ACS Macro Letters
- Discipline: Polymer Science, Nanoscience, Supramolecular Chemistry
- Language: English
- Edited by: Stuart J. Rowan

Publication details
- History: 2012-present
- Publisher: American Chemical Society (United States)
- Frequency: Monthly
- Impact factor: 5.8 (2022)

Standard abbreviations
- ISO 4: ACS Macro Lett.

Indexing
- ISSN: 2161-1653

Links
- Journal homepage;

= ACS Macro Letters =

ACS Macro Letters is a peer-reviewed scientific journal published by the American Chemical Society. As of 2017, ACS Macro Letters has the highest impact factor of any journal in the field of polymer science (6.131). With the launch of ACS Macro Letters, all Communications to the Editor that were formerly published in Macromolecules will be published as Letters in ACS Macro Letters. Researchers are advised turn to ACS Macro Letters for reports of early, urgent results in polymer science and to Macromolecules for more detailed discussions of comprehensive research findings.

== Scope ==
Examining both synthetic and naturally occurring polymers, ACS Macro Letters reports major advances in polymer synthesis, modification reactions, characteristics, theory, simulation, surface properties, and kinetics and mechanisms.
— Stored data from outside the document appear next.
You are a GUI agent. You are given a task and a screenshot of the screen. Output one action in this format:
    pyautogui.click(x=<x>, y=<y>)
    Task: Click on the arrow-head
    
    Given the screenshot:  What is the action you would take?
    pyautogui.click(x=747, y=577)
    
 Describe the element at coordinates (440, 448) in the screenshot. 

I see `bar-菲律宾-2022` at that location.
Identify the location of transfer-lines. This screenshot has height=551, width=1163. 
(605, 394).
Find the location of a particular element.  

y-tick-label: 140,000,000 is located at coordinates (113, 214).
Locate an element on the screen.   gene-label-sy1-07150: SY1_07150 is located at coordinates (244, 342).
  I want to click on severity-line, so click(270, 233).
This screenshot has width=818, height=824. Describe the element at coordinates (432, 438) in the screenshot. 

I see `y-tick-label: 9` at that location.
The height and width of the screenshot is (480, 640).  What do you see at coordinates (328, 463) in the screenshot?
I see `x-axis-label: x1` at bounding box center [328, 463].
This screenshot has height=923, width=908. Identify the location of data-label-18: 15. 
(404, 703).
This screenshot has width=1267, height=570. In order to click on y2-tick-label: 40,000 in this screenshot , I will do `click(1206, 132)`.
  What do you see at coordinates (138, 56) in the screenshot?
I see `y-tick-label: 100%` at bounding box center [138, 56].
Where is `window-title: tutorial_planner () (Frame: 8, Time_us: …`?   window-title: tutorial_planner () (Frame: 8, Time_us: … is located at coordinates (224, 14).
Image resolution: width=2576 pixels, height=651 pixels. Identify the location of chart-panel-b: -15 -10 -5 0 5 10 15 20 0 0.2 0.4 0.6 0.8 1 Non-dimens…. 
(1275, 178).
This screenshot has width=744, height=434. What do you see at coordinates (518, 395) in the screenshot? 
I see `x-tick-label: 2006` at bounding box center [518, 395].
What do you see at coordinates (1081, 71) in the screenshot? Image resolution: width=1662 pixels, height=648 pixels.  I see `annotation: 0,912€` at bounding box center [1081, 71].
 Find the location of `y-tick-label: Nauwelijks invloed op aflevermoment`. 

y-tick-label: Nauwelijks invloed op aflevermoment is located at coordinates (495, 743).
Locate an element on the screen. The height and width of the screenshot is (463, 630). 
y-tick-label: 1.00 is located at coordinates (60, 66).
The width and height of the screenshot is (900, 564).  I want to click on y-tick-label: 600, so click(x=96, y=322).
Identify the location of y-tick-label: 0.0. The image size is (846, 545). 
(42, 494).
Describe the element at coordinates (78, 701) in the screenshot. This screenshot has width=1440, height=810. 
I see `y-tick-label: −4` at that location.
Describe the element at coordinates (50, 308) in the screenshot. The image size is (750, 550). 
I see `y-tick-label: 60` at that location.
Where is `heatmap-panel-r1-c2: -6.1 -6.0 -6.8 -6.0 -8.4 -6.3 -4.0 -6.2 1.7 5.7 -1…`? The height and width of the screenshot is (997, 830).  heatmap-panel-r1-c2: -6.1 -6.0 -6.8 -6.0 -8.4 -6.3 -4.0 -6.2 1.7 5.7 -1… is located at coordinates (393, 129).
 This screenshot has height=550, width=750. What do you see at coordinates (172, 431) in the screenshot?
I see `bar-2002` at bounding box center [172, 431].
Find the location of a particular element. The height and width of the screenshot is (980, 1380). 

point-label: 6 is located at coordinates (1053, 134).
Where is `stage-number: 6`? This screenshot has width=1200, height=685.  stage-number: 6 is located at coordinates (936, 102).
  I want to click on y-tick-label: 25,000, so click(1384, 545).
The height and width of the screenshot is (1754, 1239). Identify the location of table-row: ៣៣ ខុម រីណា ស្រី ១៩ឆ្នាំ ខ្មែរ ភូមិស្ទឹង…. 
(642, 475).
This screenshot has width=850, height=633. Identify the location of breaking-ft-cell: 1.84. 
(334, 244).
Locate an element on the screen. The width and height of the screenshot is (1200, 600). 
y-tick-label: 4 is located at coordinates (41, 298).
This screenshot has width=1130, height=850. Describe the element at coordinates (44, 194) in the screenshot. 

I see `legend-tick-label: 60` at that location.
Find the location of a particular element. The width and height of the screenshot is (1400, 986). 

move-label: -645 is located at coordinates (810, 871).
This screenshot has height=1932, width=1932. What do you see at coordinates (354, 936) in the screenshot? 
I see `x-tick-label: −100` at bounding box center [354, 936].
The journal reports on all areas of soft matter science where macromolecules play a key role, including nanotechnology, self-assembly, supramolecular chemistry, biomaterials, energy, and sustainable materials.

== Readership ==
ACS Macro Letters is intended for researchers in polymer science as well as materials science, nanotechnology, pharmaceuticals, and energy. The journal makes it possible for these researchers to stay abreast of the most urgent research results in polymer science and its related disciplines.

== Editor-in-Chief ==
Timothy P. Lodge served as the Founding Editor-in-Chief of ACS Macro Letters (2011–2017). In 2018, Lodge was succeeded by Stuart J. Rowan, who was formerly the Deputy Editor.